Stated problem: Return verbatim the lines of the items from the start through the line containing "Image resolution: width=2576 pixels, height=700", including that line.

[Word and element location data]
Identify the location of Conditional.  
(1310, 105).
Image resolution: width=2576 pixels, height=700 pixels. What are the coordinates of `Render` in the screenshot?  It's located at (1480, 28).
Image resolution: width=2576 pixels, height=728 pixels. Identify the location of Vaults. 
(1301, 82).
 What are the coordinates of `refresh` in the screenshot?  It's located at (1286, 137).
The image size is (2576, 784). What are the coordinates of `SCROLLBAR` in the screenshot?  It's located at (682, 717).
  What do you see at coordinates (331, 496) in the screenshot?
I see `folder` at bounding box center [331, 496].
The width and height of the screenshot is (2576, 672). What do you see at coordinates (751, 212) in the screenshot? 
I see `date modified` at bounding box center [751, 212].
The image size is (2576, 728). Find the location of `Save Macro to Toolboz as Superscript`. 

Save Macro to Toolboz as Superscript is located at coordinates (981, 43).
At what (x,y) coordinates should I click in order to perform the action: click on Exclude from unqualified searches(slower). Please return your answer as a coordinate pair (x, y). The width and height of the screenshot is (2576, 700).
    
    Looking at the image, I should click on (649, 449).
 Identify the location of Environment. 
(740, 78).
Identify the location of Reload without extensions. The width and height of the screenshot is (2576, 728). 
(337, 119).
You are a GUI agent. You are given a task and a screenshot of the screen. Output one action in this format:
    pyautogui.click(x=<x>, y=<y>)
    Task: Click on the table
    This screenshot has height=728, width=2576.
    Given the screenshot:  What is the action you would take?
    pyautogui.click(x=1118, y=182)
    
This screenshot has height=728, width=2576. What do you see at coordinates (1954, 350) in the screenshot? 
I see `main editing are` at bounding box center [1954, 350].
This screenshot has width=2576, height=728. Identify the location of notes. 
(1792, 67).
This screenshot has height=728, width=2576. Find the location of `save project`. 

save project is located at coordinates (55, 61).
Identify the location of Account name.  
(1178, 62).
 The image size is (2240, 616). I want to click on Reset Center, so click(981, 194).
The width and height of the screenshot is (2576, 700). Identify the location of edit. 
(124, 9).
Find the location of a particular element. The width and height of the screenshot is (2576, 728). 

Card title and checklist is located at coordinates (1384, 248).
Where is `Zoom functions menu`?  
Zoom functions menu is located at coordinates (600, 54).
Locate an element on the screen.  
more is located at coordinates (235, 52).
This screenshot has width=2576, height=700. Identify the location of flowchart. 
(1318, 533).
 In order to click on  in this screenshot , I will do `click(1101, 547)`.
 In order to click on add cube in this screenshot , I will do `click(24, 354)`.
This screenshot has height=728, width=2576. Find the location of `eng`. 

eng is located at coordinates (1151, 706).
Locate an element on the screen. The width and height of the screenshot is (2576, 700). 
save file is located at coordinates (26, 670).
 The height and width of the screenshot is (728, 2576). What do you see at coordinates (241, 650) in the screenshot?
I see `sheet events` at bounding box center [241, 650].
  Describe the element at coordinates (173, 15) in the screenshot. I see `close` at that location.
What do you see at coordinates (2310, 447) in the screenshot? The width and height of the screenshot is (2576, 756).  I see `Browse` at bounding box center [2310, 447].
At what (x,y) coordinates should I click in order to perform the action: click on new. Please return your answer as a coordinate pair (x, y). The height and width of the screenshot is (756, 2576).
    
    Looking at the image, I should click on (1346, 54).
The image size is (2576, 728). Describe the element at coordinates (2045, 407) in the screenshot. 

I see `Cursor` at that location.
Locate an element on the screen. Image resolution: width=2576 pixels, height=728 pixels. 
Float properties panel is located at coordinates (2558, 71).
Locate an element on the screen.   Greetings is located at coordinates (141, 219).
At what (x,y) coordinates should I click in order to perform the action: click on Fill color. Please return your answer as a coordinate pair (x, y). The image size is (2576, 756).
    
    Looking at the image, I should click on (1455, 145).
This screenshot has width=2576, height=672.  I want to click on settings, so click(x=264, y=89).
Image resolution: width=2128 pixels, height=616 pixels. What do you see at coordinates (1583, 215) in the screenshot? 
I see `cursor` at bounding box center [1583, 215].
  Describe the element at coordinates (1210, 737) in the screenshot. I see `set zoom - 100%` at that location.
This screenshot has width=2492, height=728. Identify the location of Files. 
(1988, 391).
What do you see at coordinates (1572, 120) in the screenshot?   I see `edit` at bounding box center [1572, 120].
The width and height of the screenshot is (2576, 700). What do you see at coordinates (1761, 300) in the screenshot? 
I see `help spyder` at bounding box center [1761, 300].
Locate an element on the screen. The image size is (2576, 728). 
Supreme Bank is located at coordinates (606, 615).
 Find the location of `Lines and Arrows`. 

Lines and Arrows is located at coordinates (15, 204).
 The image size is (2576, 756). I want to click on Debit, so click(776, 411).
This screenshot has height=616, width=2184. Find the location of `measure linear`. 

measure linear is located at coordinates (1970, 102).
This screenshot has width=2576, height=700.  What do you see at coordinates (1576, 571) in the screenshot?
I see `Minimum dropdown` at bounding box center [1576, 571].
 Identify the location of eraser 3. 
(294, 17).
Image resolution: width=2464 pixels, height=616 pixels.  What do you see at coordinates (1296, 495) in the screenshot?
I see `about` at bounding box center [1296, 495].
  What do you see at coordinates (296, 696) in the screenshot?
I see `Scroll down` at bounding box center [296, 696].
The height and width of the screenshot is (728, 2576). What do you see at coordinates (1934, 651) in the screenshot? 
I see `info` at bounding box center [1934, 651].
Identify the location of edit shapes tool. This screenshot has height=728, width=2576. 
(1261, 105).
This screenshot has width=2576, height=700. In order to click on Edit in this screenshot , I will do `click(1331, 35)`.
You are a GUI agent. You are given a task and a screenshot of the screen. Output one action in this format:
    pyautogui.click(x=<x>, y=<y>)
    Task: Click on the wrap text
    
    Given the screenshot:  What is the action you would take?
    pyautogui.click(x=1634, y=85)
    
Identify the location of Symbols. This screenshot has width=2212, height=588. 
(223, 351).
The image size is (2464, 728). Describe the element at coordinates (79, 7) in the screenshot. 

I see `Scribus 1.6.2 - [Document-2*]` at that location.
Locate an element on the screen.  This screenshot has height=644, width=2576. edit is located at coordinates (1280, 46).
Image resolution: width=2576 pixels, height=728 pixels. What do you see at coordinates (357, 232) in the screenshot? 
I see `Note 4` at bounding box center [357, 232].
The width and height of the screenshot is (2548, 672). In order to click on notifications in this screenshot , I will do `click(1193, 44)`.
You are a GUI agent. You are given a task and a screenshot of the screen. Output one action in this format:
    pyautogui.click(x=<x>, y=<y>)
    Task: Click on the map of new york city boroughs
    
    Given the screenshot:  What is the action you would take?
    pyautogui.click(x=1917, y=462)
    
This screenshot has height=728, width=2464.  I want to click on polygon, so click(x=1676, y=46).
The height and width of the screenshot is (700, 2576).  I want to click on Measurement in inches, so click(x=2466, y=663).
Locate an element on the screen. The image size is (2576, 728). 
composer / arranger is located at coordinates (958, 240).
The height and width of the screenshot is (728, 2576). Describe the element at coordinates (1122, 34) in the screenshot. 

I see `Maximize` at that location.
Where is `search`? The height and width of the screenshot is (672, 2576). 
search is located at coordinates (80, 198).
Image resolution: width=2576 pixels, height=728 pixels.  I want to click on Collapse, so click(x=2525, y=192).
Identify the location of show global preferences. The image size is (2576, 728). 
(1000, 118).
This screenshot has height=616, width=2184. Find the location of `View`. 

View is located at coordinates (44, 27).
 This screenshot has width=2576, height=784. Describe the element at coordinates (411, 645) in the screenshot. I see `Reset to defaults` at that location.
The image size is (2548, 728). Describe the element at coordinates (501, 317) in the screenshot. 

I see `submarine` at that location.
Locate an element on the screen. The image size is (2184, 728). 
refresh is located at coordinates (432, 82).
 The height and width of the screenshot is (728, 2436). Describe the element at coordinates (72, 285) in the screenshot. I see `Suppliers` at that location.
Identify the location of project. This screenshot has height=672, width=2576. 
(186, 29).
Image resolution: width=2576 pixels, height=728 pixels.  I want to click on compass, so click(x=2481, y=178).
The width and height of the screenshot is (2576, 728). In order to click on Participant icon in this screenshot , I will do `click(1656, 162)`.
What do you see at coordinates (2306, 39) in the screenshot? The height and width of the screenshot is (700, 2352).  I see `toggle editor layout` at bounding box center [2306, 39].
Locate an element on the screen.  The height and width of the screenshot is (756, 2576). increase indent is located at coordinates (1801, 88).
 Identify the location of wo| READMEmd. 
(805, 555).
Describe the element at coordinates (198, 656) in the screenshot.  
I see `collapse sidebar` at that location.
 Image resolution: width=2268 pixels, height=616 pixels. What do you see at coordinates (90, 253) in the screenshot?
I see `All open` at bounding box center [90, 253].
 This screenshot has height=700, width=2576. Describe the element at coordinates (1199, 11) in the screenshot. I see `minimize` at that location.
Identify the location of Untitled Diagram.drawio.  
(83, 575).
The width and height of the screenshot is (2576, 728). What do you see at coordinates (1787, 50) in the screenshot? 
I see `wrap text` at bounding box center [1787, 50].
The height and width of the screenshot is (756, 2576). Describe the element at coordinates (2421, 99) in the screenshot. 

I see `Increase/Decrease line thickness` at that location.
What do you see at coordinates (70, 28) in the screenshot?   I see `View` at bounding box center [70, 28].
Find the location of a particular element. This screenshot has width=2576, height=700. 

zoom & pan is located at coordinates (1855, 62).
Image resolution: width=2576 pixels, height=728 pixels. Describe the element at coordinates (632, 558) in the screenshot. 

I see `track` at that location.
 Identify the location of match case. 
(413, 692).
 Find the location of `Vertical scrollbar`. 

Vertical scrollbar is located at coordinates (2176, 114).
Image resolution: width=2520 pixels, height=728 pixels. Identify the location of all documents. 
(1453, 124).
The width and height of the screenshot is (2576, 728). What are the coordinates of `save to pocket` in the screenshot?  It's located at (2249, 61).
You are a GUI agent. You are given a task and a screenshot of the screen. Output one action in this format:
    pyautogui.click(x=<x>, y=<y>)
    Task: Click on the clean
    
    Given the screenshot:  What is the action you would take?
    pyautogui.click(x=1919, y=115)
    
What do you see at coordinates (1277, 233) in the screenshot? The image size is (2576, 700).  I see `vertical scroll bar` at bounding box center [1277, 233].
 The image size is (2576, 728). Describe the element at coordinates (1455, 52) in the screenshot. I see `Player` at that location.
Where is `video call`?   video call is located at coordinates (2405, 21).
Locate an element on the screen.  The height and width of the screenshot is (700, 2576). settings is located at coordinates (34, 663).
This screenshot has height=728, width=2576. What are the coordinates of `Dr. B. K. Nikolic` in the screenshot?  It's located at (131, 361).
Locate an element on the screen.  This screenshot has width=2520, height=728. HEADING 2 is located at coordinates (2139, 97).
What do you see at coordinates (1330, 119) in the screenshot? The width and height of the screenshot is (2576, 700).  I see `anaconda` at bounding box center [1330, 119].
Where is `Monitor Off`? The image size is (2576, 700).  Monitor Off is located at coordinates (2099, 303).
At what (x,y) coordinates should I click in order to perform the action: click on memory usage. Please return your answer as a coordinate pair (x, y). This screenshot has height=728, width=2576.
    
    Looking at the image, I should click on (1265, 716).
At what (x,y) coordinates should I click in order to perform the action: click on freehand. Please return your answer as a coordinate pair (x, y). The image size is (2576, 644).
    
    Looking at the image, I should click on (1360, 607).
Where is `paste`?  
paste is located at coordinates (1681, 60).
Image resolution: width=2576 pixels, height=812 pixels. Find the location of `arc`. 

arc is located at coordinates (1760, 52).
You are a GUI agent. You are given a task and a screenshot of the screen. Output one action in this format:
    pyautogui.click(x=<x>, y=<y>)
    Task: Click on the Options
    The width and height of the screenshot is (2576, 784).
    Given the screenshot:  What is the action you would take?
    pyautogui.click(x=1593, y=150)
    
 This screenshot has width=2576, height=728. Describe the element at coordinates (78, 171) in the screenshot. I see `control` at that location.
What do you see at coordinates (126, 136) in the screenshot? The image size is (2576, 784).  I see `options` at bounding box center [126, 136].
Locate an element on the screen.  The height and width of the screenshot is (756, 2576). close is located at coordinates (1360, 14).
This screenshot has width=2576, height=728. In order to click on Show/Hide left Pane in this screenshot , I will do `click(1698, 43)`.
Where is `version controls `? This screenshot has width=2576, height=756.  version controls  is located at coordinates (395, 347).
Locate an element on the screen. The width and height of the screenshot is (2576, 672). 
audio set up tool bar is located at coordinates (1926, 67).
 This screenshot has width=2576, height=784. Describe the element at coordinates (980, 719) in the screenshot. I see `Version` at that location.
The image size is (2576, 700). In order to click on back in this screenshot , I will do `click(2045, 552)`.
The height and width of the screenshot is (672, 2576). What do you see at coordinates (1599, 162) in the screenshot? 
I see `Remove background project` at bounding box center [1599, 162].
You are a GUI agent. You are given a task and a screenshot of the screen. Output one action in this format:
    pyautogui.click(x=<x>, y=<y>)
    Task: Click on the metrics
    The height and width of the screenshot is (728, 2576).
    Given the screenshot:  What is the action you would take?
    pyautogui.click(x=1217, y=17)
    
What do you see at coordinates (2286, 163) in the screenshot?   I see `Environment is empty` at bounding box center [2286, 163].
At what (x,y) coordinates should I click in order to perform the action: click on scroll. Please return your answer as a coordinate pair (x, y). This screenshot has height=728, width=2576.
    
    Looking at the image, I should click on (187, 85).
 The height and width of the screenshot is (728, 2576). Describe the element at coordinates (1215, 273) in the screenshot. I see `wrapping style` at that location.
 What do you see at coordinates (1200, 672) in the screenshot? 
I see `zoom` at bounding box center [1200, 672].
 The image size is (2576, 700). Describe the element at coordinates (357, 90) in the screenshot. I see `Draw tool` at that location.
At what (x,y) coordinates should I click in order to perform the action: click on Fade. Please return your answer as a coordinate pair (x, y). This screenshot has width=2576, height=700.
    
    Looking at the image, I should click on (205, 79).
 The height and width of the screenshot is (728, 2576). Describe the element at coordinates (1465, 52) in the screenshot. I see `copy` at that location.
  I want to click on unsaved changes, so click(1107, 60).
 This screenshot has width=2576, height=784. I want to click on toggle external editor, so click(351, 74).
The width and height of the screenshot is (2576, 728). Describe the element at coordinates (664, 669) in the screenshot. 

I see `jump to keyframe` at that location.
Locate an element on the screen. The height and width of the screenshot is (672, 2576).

Solution to this problem:
Identify the location of Conditional.  
(1310, 105).
Image resolution: width=2576 pixels, height=700 pixels. What are the coordinates of `Render` in the screenshot?  It's located at (1480, 28).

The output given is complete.